__Consigne 1__. Recopiez fidèlement le passage de l'entretien sur le film qui commence à "Peut-être parce que" et se termine à "dans cette démarche.".
__Consigne 2__. Rédigez la suite de l'entretien sur le film à partir de sa dernière phrase, s'il vous plaît.

__Texte fourni__.
☆ ☆ ☆ ☆ ☆

Peut-être parce que je filme comme un médecin, avec cette empathie. J’avais envie de rendre hommage aux médecins, mais également d’avoir un regard sincère et bienveillant sur les patients et de montrer les liens dans cette communauté qui essaie de se rendre la vie moins difficile. On sait que dans les campagnes, il y a parfois un sentiment d’abandon de la part des pouvoirs publics. J’avais envie de montrer que ces gens essaient de trouver un équilibre social et que le médecin comme le maire ont un rôle important à jouer dans cette démarche.
Vous offrez une palette large de pathologies physiologiques ou psychologiques, et d’individus de classes sociales et d’âges différents.
J’ai essayé de retranscrire une image réaliste de la campagne d’aujourd’hui, sans pour autant être dans un catalogue de consultations. Ces patients nourrissent aussi la dimension romanesque du film, en amenant les personnages principaux à se découvrir et à se transformer.
Pouvez-vous nous dire un mot de leur casting ?

☆ ☆ ☆ ☆ ☆

__Données fournies__.
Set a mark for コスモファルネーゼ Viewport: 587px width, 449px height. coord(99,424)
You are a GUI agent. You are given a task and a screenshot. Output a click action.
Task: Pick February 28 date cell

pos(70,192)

☆ ☆ ☆ ☆ ☆

__Réponse à l'exercice 1__.
Peut-être parce que je filme comme un médecin, avec cette empathie. J’avais envie de rendre hommage aux médecins, mais également d’avoir un regard sincère et bienveillant sur les patients et de montrer les liens dans cette communauté qui essaie de se rendre la vie moins difficile. On sait que dans les campagnes, il y a parfois un sentiment d’abandon de la part des pouvoirs publics. J’avais envie de montrer que ces gens essaient de trouver un équilibre social et que le médecin comme le maire ont un rôle important à jouer dans cette démarche.

__Réponse à l'exercice 2__.
Ce sont tous des acteurs (certains avaient joué dans Hippocrate), mais peu connus. Les seuls non-professionnels sont les gens du voyage (à l’exception de la grand-mère). Le casting a été très long, mais très riche, et il a nourri mon film. Il a aussi été source de doutes parce que parier sur des gens inexpérimentés est compliqué. Je pense en particulier à Margaux Fabre, qui à force de travail, de répétitions et avec l’aide de Marianne Denicourt a gagné en confiance, et est devenue Ninon. Je pense aussi à Yohann Goetzmann qui joue Alexis, un autiste. Yohann est acteur et il est lui-même autiste, mais il ne ressemble en rien au personnage qu’il incarne ; c’est un véritable rôle de composition. C’était très important pour moi de réussir cela.
Le message politique, bien que circonscrit à une scène ‒ savoureuse ‒ de réunion de conseil municipal, est sans équivoque.
La désertification médicale est une conséquence de la désertification globale des campagnes, et il me semble utopique de penser s’attaquer à l’une sans régler l’autre. Néanmoins, il y a certainement un problème dans la formation des jeunes médecins qui est trop hospitalo-centrée. Je pense par ailleurs que les maisons de santé peuvent être des projets très efficaces s’ils sont portés par des soignants ; portés par des élus, sans médecin, c’est une coquille vide.
L’autre question que vous soulevez est le droit à mourir chez soi.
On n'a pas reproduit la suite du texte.